Crédits : GettyImages / IkonStudio
Mais cela ne suffit pas. En faisant interagir votre utilisateur avec une IA il faut également respecter les principes de confiance, de contrôle sur l’interaction, du feedback sur les actions, donner de la visibilité sur ce que vous faites avec ses données, ainsi que la possibilité de se tromper et de revenir en arrière.Il faut donc savoir partir d’un cas utilisateur simple, et personnaliser l’expérience.
Viennent ensuite les gestions des cas d’erreur et la frustration ou la déception. « Quand on discute avec quelqu’un, il est rare d’être déçu de ce que la personne nous répond. Une question est toujours suivie d’une réponse pertinente par rapport au sujet. Or, nous expérimentons souvent ces cas de déception lorsque l’on interagit avec un robot. L’intelligence émotionnelle permet de travailler le design d’une IA pour que l’on ne ressente plus cette frustration« , indique Noémie Lecorps.
Définir un modèle relationnel ou un contrat d’interaction
Il faut donc parvenir à détecter les émotions, les interpréter, puis agir en fonction des émotions de vos utilisateurs. Il est également important de définir la personnalité de votre IA : quel caractère vous attendez, le tempérament (ce qui est inné, comment un humain réagit à une émotion), le comportement (ce que vous faites, comment vous interagissez avec les autres) et l’attitude (attitude psychologique).
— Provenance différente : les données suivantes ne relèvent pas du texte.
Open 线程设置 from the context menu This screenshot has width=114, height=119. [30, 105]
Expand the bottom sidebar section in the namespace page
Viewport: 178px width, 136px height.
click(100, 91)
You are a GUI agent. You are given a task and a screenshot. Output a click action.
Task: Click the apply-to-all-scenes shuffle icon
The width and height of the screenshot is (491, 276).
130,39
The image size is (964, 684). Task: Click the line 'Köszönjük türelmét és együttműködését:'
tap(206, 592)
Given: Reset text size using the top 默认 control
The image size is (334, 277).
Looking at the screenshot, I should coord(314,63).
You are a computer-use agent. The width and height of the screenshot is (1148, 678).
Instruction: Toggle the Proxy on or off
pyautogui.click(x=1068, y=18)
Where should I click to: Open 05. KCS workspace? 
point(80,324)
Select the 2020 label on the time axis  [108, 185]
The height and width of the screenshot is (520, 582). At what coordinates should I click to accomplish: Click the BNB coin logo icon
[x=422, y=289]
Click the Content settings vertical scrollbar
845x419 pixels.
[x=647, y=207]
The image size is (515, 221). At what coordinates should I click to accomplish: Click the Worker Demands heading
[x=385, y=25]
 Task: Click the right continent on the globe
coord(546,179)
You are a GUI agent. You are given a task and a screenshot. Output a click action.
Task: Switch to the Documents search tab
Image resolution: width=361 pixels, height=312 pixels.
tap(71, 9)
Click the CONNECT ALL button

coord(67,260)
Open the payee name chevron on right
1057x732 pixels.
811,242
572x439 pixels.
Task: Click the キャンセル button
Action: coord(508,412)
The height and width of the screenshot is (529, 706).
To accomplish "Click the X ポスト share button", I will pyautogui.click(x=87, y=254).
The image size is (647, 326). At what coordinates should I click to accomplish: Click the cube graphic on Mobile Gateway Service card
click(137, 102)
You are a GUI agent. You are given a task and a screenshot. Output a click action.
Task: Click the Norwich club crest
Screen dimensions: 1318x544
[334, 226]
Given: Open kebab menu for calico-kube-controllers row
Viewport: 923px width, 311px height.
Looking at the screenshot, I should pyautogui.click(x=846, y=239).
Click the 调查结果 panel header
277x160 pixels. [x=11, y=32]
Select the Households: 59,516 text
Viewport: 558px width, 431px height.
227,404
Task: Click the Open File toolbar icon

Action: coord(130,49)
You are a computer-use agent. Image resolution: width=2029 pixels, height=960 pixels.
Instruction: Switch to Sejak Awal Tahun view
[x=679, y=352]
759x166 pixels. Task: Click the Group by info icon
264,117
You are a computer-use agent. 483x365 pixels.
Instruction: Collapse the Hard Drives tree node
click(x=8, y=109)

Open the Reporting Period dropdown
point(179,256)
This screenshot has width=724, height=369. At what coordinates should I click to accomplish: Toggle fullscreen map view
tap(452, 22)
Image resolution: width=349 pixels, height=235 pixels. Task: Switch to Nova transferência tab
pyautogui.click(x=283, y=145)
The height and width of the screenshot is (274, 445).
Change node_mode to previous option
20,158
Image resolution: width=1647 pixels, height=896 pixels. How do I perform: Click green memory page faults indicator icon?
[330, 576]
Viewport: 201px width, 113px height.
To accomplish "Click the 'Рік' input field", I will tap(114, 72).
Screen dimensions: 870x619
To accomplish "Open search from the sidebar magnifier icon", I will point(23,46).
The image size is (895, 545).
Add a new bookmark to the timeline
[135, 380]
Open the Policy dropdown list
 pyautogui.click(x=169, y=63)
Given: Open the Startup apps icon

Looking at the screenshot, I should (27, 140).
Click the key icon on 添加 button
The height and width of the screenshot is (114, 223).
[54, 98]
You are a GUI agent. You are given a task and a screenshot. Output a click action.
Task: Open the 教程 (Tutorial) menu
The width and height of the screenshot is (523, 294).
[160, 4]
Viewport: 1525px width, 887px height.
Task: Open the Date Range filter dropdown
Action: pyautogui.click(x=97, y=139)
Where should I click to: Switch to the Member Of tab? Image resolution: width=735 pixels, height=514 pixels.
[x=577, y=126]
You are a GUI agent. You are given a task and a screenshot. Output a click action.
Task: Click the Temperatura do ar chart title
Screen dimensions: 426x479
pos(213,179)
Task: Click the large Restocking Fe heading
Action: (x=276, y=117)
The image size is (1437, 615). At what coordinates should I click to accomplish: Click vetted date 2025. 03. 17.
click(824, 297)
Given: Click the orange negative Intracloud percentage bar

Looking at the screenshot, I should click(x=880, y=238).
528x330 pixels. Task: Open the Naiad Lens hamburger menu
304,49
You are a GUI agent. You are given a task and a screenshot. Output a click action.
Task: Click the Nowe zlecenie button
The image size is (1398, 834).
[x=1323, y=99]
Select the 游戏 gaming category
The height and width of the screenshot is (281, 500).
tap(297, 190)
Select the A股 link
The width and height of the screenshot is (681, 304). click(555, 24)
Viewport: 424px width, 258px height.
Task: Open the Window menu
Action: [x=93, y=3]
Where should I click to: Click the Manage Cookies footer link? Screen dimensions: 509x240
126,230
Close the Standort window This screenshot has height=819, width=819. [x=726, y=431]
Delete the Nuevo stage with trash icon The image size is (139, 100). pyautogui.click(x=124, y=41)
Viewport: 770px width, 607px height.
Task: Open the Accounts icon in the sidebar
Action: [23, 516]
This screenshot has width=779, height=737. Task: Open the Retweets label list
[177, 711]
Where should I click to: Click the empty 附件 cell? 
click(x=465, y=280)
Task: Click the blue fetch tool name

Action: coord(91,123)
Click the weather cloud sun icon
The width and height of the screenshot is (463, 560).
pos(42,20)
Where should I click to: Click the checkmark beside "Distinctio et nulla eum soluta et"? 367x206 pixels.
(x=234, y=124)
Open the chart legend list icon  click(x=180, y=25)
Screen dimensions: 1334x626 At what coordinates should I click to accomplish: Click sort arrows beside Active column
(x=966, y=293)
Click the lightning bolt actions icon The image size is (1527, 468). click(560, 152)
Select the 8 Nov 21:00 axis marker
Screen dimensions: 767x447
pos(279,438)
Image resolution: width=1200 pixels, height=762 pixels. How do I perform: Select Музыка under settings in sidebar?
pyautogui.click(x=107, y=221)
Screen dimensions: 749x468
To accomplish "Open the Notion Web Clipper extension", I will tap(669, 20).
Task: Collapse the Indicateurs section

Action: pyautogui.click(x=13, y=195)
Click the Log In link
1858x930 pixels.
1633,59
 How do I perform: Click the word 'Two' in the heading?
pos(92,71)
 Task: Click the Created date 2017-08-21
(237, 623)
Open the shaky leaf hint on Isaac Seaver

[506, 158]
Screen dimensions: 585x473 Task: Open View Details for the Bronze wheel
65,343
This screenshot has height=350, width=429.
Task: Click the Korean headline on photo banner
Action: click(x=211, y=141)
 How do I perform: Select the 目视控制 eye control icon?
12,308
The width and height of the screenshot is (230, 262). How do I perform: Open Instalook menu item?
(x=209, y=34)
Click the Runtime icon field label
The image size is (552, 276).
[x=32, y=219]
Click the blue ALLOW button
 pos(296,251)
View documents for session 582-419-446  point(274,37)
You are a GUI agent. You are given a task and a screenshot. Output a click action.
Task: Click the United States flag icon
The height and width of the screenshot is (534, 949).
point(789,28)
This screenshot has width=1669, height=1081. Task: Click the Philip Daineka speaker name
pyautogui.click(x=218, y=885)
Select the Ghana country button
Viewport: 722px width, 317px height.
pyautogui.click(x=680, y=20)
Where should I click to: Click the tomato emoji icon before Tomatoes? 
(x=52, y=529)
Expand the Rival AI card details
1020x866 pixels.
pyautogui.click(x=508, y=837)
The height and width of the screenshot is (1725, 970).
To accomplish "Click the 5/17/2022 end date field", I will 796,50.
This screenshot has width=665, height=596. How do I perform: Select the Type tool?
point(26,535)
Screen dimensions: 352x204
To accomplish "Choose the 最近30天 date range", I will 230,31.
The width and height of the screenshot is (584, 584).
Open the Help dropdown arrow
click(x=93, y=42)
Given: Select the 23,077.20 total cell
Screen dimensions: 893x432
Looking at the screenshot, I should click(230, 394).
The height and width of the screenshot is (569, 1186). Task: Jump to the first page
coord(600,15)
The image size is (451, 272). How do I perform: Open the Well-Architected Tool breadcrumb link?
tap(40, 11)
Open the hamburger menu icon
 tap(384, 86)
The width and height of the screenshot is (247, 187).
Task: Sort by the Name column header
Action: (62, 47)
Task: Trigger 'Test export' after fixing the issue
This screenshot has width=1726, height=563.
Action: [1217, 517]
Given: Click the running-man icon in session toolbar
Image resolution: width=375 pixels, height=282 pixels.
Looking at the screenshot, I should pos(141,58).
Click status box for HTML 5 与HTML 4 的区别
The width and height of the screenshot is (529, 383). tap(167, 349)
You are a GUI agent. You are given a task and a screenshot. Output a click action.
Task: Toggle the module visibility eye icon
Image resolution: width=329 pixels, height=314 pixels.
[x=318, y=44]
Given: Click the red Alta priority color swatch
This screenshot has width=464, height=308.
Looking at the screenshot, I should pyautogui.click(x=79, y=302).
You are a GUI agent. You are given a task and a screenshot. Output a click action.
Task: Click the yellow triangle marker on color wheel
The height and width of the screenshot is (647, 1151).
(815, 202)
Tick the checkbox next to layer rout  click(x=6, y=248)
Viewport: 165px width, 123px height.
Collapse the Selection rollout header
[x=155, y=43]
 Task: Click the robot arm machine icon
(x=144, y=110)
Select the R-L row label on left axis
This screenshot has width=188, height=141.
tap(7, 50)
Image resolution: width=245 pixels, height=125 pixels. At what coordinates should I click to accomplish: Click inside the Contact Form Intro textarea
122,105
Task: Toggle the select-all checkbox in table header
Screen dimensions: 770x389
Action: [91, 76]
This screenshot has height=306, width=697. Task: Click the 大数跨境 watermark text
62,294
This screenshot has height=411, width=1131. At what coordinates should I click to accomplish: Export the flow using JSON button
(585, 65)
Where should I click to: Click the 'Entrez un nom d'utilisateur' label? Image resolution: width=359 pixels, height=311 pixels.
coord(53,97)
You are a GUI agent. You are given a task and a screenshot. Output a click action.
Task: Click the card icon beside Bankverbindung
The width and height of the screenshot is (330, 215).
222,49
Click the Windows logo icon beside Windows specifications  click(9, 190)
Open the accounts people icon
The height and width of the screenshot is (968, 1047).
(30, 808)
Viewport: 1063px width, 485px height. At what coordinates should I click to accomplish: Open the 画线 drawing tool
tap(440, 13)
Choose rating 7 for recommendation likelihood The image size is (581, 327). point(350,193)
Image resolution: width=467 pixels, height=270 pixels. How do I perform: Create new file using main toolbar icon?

Il est possible de mener des tests de personnalité pour définir les attentes face à une IA afin qu’elle suscite de la confiance et que l’on ait envie d’interagir avec.
Vient ensuite la définition d’un modèle émotionnel de l’IA : quel caractère vous lui donnez, le ton de la voix (dynamique, compatissant, accompagnant etc.), le vocabulaire, le degré de proximité avec l’utilisateur.
Il faut aussi garder à l’esprit que le fonctionnement de mémoire d’un être humain n’est pas celle d’une IA. Une IA va tout retenir, là où ce n’est pas le cas de l’humain, qui a parfois besoin d’oublier pour avancer dans sa vie. « Si une IA remémore chaque échec, chaque action négative, ce ne sera pas motivant pour avancer, précise Noémie Lecorps. C’est typiquement l’exemple de Facebook qui remonte des images d’il y a 8 ans, sans se soucier de l’impact émotionnel qu’elles vont avoir sur l’utilisateur, si ce sont des souvenirs positifs ou négatifs etc. ». Il faut donc prendre en compte l’impact des circonstances particulières, il existe très peu de situation générale. L’idée est de concevoir ainsi une expérience accompagnatrice de l’utilisateur, dont la volonté est d’aider les autres tout en ayant conscience de leurs émotions.